José Gandarillas, accionista mayoritario y presidente del club, reconoce que hay equipos dentro del Consejo de Presidentes que le han manifestado su apoyo, como O’Higgins de Ricardo Abumohor, y varios clubes pequeños de la Segunda División. Y mientras los directivos hacen malabares para juntar dinero, los abogados están revisando la documentación que establece los montos y el plazo. Desde la barra también empezaron a moverse. A la espera de un comunicado oficial del club, los “Valxlluvia” iniciaron una investigación paralela sobre la famosa cuota y crearon una personalidad jurídica para entablar acciones legales contra la ANFP. Toda la ciudad se está levantando en contra de la barrera de entrada establecida por la ANFP.

El lunes de esta semana la ministra de Justicia, Javiera Blanco, recibió a varios hinchas del club, junto al diputado DC por la región de Los Ríos, Iván Flores, en una reunión donde abordaron la legalidad de los cobros establecidos. La Comisión de Deportes de la Cámara baja, a solicitud del diputado Bernardo Berger (RN), acordó invitar esta semana al presidente de la ANFP, Arturo Salah, para que explique las trabas financieras que la federación impone a los clubes más chicos.

La indolencia de la ANFP se siente fuerte en Valdivia. Martín Tupper asegura que existe cierta inamovilidad y falta de voluntad para que los equipos más pequeños puedan escalar en el fútbol.

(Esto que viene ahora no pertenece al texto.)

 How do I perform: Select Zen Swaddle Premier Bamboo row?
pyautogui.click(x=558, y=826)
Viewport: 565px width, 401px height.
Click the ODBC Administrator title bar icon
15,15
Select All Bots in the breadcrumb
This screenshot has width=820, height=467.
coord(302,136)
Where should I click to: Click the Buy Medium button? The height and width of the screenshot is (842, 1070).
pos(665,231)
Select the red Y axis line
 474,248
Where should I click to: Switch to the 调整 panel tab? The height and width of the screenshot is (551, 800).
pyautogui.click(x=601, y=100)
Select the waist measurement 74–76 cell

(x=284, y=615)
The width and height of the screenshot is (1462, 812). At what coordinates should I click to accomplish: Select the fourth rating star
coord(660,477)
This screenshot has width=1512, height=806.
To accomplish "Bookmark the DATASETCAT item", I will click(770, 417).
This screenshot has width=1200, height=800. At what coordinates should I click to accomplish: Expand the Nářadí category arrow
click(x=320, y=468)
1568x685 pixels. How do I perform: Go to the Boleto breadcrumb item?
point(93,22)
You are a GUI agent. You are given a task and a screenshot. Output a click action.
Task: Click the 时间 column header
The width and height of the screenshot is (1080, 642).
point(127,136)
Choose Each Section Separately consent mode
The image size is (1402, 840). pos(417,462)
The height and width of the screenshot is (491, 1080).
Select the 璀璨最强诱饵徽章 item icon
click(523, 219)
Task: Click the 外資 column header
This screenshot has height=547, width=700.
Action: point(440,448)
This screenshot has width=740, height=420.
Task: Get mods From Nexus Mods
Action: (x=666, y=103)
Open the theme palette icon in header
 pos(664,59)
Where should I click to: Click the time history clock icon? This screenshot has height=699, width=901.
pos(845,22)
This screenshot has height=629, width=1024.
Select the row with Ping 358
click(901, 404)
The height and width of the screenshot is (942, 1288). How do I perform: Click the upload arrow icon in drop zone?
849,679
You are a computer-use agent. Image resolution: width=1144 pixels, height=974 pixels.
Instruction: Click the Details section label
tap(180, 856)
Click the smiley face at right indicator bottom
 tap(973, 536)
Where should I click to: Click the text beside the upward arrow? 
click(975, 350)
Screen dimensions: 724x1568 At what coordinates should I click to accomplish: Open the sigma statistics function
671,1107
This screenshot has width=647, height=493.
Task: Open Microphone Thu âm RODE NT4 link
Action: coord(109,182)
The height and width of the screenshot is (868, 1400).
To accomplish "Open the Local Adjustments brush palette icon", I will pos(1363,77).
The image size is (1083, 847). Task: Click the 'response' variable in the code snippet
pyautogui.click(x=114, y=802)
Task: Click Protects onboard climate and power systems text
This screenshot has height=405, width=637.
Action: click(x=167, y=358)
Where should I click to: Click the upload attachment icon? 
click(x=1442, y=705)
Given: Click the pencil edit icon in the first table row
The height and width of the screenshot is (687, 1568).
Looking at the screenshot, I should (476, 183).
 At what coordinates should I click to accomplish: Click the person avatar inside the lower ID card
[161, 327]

-Hay 50 clubes que luchan por seguir creciendo, pero se encuentran con esta muralla económica que hace que ninguna institución sea viable. La posibilidad de quedarnos en segunda no existe. Tenemos toda una ciudad detrás que nos apoya y en el peor de los casos nos vamos a endeudar. A nadie se le pasa por la cabeza tirar la esponja- explica Tupper.